Pourtant en décembre dernier, à l’issue d’une Conférence ministérielle de l’organisation multilatérale tenue à Bali, les ministres du Commerce réunis en Indonésie avaient annoncé une victoire historique : l’obtention d’un Accord « sur la facilitation du commerce »1 (AFC), que les pays en développement, tout d’abord très réticents, avaient fini par accepter moyennant quelques concessions dans le domaine agricole.

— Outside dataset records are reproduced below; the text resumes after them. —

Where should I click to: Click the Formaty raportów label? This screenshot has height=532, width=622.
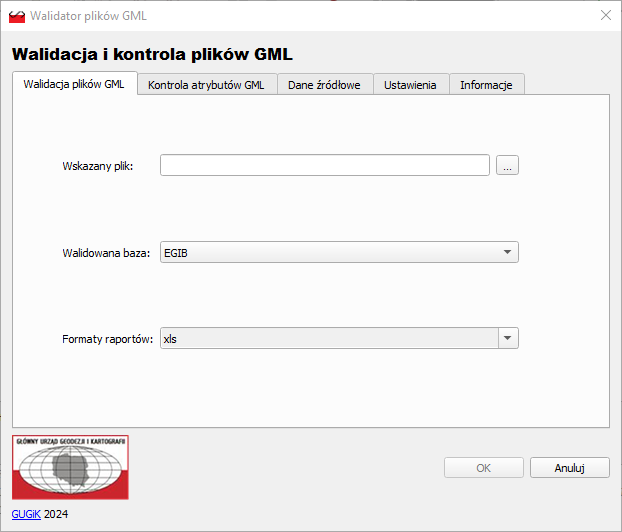click(x=107, y=339)
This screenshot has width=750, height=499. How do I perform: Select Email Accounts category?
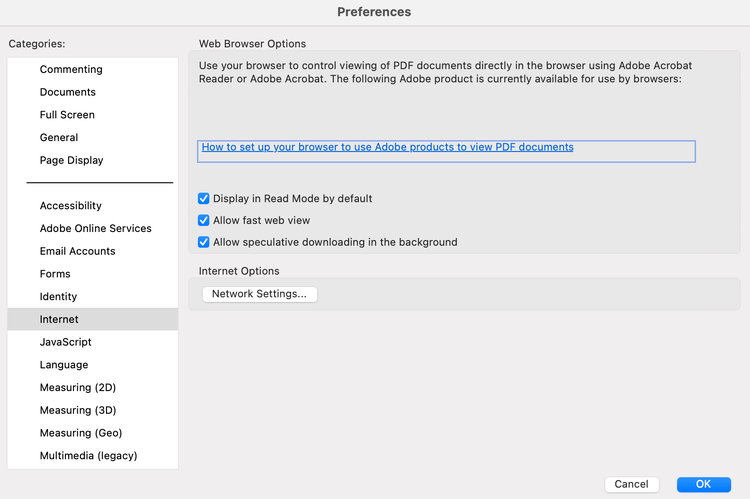click(77, 251)

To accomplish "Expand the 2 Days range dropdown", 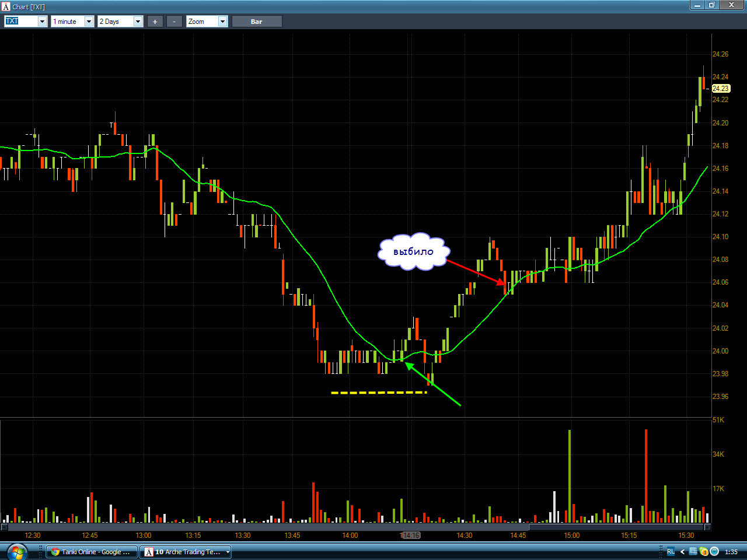I will point(138,22).
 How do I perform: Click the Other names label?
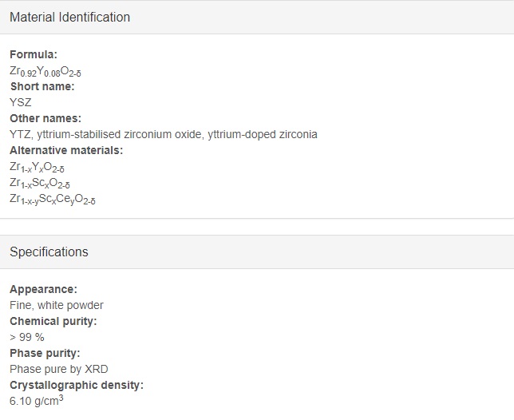45,118
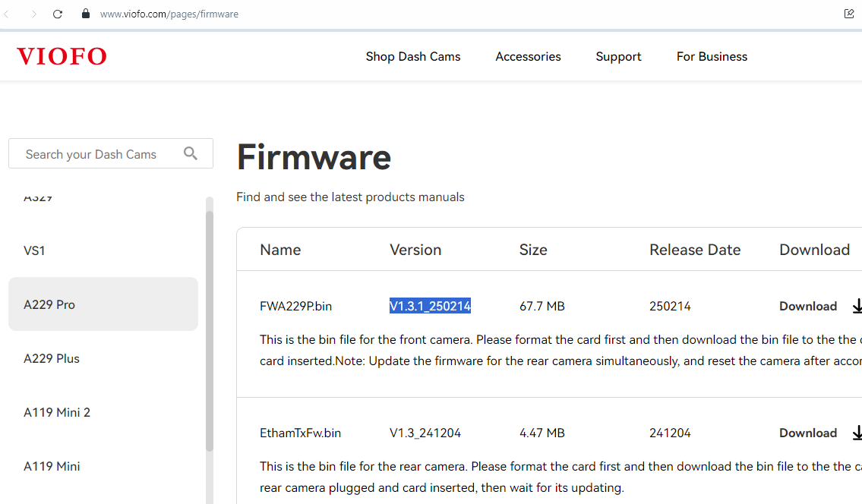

Faute de progrès dans le domaine de l’agriculture, des services ou des autres questions « de Singapour »2, l’Accord de Bali avait alors permis au nouveau Secrétaire général de l’OMC, Roberto Azevedo, nouvellement installé en successeur de Pascal Lamy, de se prévaloir du premier « succès » de l’organisation depuis 12 ans, et même d’annoncer le lancement de la réflexion sur le « post-Doha », comme si la conclusion du dit cycle n’était plus qu’un détail.

L’affrontement en cours au Conseil général de l’OMC ces jours ci à Genève, où devaient être fixées les modalités techniques de mise en œuvre de ce fameux « paquet de Bali », menace pourtant de faire écrouler ce bel édifice. Car l’Inde, qui avait porté fin 2013 la parole des pays les plus pauvres dans l’enceinte de l’OMC, revient à la charge.

L’accord arraché en décembre dernier dans ce dossier de la facilitation du commerce avait en réalité pour contrepartie l’obtention d’un certain nombre de sauvegardes sur la sécurité alimentaire, en particulier l’exemption de poursuites devant l’Organe de règlement des différends pour les pays qui décideraient, dans certains contextes particuliers, de constituer des stocks alimentaires au delà du plafond acceptable par l’Accord sur l’agriculture (plafond au delà duquel cette pratique est considérée comme distorsive des prix internationaux)3.

Mais l’Inde estime non seulement que ces concessions sont insuffisantes (leur mise en œuvre est conditionnée à tellement de critères qu’elle est pratiquement impossible) mais également que les modalités techniques de leur application doivent être clarifiées en même temps que celles sur l’AFC, et non dans un futur incertain. Or la session en cours à Genève vise à entériner l’AFC sans aucune forme de garantie sur le volet « développement ».

Pourquoi cette résistance affirmée de l’Inde, alors que l’élection de mai dernier a pourtant porté à la tête du gouvernement fédéral un Premier ministre ultra-libéral ?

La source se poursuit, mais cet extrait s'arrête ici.